Saved entries:
————————

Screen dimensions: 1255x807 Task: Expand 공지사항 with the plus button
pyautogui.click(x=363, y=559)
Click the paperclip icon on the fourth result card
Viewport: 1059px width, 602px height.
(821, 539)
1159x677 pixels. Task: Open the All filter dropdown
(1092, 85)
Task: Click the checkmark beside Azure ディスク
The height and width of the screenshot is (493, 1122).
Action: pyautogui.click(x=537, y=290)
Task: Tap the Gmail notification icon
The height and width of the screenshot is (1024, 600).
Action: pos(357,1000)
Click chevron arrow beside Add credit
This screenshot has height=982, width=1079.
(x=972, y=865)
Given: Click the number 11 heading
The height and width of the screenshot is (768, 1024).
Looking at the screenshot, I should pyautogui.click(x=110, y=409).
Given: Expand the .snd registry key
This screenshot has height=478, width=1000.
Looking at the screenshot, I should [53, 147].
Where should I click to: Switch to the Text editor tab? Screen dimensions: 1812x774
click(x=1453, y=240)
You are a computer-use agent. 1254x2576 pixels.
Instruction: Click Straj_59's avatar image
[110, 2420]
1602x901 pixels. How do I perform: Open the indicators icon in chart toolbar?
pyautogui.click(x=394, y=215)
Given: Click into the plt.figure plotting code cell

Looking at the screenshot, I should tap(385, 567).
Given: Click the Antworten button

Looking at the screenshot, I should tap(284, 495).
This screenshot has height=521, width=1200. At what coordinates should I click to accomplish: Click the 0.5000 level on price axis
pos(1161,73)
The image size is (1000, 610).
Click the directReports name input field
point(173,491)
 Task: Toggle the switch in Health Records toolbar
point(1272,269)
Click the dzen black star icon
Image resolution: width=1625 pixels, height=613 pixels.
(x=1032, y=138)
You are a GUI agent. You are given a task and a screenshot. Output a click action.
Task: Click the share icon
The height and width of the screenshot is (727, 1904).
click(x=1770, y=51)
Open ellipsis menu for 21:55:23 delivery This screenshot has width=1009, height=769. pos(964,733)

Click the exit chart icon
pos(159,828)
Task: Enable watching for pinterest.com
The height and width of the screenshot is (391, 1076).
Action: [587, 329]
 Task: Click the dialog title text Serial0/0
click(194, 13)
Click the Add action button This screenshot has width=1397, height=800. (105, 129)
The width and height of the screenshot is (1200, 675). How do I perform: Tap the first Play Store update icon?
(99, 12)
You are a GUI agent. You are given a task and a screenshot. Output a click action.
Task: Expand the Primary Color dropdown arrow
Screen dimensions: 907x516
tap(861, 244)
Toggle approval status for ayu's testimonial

————————

Exercise requirements:
Transcribe all of the lines in the records precisely.

Exercise result:
Screen dimensions: 1255x807 Task: Expand 공지사항 with the plus button
pyautogui.click(x=363, y=559)
Click the paperclip icon on the fourth result card
Viewport: 1059px width, 602px height.
(821, 539)
1159x677 pixels. Task: Open the All filter dropdown
(1092, 85)
Task: Click the checkmark beside Azure ディスク
The height and width of the screenshot is (493, 1122).
Action: pyautogui.click(x=537, y=290)
Task: Tap the Gmail notification icon
The height and width of the screenshot is (1024, 600).
Action: pos(357,1000)
Click chevron arrow beside Add credit
This screenshot has height=982, width=1079.
(x=972, y=865)
Given: Click the number 11 heading
The height and width of the screenshot is (768, 1024).
Looking at the screenshot, I should pyautogui.click(x=110, y=409).
Given: Expand the .snd registry key
This screenshot has height=478, width=1000.
Looking at the screenshot, I should [53, 147].
Where should I click to: Switch to the Text editor tab? Screen dimensions: 1812x774
click(x=1453, y=240)
You are a computer-use agent. 1254x2576 pixels.
Instruction: Click Straj_59's avatar image
[110, 2420]
1602x901 pixels. How do I perform: Open the indicators icon in chart toolbar?
pyautogui.click(x=394, y=215)
Given: Click into the plt.figure plotting code cell

Looking at the screenshot, I should tap(385, 567).
Given: Click the Antworten button

Looking at the screenshot, I should tap(284, 495).
This screenshot has height=521, width=1200. At what coordinates should I click to accomplish: Click the 0.5000 level on price axis
pos(1161,73)
The image size is (1000, 610).
Click the directReports name input field
point(173,491)
 Task: Toggle the switch in Health Records toolbar
point(1272,269)
Click the dzen black star icon
Image resolution: width=1625 pixels, height=613 pixels.
(x=1032, y=138)
You are a GUI agent. You are given a task and a screenshot. Output a click action.
Task: Click the share icon
The height and width of the screenshot is (727, 1904).
click(x=1770, y=51)
Open ellipsis menu for 21:55:23 delivery This screenshot has width=1009, height=769. pos(964,733)

Click the exit chart icon
pos(159,828)
Task: Enable watching for pinterest.com
The height and width of the screenshot is (391, 1076).
Action: [587, 329]
 Task: Click the dialog title text Serial0/0
click(194, 13)
Click the Add action button This screenshot has width=1397, height=800. (105, 129)
The width and height of the screenshot is (1200, 675). How do I perform: Tap the first Play Store update icon?
(99, 12)
You are a GUI agent. You are given a task and a screenshot. Output a click action.
Task: Expand the Primary Color dropdown arrow
Screen dimensions: 907x516
tap(861, 244)
Toggle approval status for ayu's testimonial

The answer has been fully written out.